Exports have grown YoY over 2017- 2018 by 7%, imports by 5%, total trade by 5.76% and balance of trade by a healthy 23.68%. Total trade volume in the year ending December 2018 was recorded at RM1.88 trillion. However, MIER dismal outlook and MITI optimistic reading can be reconciled rather easily: The trade data for 2018 largely shows the result of orderbooks of 2017, and the first half of 2018, and it will be interesting to see what trends the trade shows in the next six months.
To understand the Malaysian economic outlook in 2019-2020, we need to move away from the narrow comparison of trade aggregates and understand the bigger picture that a political economy lens can offer.

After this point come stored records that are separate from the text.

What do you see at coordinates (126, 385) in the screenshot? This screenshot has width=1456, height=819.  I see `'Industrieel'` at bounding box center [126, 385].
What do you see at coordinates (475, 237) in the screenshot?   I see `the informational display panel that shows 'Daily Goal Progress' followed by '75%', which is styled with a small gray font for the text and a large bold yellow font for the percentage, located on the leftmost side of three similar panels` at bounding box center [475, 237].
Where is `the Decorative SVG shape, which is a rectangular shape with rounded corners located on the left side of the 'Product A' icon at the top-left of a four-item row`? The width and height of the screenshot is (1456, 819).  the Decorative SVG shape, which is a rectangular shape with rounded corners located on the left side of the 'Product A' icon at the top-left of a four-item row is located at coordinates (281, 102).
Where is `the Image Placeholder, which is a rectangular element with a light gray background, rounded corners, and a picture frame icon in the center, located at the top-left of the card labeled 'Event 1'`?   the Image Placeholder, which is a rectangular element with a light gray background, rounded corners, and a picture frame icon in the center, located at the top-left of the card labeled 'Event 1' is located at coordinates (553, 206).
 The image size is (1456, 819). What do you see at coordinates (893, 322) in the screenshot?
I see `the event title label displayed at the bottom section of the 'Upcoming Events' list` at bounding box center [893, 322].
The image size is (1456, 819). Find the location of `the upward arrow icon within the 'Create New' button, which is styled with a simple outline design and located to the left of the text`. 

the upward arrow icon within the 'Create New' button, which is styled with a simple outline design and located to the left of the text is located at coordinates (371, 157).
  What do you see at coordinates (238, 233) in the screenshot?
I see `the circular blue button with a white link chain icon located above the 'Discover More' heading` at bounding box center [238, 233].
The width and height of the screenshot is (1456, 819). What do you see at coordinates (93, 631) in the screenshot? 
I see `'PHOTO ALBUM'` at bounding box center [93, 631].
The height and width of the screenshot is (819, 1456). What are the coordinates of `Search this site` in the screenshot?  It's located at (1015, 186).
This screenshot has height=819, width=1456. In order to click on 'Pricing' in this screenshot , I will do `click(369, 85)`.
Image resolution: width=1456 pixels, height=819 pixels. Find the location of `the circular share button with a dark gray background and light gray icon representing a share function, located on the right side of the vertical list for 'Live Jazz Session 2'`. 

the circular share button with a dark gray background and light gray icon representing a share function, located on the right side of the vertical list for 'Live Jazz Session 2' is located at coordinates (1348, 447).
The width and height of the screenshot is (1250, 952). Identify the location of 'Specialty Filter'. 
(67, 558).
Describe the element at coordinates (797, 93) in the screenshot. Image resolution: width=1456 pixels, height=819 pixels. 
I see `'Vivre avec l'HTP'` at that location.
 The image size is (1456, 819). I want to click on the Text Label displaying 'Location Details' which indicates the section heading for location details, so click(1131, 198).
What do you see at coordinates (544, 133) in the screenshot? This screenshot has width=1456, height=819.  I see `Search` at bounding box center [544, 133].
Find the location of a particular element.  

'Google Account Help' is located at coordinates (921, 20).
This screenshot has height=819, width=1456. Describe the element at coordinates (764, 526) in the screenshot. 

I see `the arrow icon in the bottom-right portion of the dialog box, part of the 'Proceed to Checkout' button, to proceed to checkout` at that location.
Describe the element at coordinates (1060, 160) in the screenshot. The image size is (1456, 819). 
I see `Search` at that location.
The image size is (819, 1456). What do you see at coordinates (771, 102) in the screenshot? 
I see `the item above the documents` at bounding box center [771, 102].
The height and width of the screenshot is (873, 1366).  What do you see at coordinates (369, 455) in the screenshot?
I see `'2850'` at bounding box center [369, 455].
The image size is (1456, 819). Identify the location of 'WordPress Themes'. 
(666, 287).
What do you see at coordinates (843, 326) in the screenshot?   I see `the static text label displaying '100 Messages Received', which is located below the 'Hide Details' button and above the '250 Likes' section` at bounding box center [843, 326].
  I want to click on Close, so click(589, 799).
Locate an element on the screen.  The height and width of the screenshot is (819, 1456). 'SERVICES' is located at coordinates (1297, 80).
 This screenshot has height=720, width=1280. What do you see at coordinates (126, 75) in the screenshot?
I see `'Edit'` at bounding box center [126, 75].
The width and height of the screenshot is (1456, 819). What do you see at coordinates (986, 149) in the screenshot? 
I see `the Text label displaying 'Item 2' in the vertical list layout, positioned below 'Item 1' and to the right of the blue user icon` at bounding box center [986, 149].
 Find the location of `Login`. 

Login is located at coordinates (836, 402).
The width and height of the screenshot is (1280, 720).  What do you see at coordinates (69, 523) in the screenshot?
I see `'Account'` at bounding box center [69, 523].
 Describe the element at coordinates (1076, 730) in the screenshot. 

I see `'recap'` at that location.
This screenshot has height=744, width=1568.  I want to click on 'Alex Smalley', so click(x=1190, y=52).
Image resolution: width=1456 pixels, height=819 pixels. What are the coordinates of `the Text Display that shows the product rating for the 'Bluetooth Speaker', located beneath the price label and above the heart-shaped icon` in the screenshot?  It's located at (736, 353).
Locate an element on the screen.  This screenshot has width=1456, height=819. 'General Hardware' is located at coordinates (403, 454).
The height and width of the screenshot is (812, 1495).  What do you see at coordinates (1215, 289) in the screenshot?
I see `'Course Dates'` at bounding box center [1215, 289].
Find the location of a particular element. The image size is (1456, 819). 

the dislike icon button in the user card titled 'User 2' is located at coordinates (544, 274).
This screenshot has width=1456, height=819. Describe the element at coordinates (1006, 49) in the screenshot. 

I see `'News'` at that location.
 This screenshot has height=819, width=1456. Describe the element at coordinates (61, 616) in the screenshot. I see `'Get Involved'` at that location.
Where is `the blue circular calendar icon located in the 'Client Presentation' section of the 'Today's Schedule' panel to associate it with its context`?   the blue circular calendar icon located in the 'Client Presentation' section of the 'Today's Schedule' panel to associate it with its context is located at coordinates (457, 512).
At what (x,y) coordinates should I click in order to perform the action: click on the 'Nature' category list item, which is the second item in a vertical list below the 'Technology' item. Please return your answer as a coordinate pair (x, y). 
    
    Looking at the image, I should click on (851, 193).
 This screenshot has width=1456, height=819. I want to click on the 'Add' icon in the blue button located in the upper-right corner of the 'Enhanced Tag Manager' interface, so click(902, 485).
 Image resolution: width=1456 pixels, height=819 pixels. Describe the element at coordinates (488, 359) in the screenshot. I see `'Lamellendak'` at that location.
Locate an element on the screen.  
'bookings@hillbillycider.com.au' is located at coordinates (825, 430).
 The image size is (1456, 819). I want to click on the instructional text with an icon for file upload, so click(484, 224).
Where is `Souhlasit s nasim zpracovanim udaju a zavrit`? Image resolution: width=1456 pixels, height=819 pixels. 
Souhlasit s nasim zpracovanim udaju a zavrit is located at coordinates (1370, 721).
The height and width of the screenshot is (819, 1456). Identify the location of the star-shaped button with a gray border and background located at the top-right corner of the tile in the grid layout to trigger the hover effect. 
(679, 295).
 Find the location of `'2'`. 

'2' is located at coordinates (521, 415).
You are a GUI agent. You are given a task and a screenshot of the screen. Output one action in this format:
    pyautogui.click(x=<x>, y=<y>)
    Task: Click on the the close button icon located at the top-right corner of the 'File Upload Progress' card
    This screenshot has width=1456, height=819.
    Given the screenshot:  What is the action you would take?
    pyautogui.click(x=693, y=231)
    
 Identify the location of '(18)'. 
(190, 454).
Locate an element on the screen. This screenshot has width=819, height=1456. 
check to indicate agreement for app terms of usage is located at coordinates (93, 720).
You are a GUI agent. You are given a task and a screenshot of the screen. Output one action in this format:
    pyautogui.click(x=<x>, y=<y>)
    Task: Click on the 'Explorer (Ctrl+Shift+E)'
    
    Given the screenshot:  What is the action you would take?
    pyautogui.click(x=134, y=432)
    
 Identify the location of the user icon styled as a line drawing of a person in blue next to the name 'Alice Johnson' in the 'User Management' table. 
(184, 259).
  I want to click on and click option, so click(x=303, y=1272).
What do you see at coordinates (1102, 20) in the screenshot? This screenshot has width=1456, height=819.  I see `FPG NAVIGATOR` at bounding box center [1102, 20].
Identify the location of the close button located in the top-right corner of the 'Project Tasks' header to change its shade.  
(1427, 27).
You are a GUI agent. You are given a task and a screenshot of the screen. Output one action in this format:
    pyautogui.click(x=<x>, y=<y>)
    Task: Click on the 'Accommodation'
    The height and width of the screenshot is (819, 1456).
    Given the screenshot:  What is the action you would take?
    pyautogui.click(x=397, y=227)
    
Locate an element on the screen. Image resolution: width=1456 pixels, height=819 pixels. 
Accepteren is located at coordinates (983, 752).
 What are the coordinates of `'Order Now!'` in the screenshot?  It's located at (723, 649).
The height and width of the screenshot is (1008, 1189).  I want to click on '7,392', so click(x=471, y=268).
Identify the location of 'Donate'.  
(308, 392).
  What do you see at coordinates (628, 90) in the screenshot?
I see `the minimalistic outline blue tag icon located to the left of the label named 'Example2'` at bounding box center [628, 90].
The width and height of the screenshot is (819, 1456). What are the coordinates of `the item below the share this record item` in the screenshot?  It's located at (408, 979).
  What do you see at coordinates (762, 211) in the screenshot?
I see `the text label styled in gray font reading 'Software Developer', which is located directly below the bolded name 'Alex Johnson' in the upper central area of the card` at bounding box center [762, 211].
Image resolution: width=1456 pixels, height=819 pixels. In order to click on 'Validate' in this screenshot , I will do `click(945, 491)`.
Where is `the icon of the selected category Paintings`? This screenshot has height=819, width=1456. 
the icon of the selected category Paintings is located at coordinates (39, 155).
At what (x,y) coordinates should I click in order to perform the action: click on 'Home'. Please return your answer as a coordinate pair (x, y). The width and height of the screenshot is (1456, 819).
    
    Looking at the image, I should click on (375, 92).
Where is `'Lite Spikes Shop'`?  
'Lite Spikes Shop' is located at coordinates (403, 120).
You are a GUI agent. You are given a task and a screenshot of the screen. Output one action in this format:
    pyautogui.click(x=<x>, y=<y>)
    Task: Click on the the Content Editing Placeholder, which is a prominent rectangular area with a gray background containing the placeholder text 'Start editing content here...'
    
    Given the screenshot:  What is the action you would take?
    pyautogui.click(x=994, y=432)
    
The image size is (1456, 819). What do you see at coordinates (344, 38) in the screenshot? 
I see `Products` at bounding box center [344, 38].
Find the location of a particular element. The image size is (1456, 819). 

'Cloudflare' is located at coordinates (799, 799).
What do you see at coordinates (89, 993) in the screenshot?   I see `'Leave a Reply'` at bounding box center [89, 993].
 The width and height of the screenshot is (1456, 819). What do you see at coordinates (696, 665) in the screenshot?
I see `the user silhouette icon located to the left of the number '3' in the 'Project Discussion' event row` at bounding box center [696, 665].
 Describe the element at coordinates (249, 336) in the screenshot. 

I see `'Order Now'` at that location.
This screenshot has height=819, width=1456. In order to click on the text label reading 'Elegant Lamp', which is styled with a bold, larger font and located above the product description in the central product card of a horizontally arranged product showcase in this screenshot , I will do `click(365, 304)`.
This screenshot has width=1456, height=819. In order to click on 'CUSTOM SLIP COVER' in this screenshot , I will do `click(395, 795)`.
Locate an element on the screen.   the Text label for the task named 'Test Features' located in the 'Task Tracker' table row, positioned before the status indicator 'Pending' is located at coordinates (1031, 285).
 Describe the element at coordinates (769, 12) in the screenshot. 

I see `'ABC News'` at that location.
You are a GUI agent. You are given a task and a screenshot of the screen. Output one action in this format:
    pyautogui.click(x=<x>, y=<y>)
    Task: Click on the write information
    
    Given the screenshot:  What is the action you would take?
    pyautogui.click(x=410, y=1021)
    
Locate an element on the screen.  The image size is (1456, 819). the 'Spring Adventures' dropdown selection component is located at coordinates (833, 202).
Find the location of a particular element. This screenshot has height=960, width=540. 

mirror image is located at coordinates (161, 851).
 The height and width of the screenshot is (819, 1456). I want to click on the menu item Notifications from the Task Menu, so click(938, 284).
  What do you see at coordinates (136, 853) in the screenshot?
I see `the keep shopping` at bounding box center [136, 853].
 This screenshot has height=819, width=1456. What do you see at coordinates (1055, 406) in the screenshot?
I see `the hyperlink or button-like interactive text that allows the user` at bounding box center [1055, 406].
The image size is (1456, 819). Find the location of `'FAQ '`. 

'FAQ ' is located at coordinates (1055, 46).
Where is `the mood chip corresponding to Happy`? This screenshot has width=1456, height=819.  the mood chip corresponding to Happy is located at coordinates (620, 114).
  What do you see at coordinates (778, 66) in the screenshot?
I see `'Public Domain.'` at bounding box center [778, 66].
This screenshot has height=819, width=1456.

If we go back to the environment pre-GE14, we can summarise the entire campaign of Pakatan Harapan in one sentence: The cost of living for average Malaysians has increased considerably whereas the ruling elite are plundering national resources.
For the cost-of-living problem, Pakatan Harapan presented one panacea: Remove the Goods and Services Tax (GST). It actually achieved this objective in a short run, where we saw Consumer Price Index (CPI) declining considerably.
However, six months later, CPI has gone back to where it was in May 2018! The Institute for Democracy and Economic Affairs (IDEAS) has maintained earlier that it is wrong to associate the cost of living with GST alone, so this result should not be surprising. For the other big-ticket promise, fixing corruption, the Pakatan Harapan government has actually taken substantial steps, at least to the extent of plans. The announcement of the National Anti-Corruption Plan (NACP) is a clear example.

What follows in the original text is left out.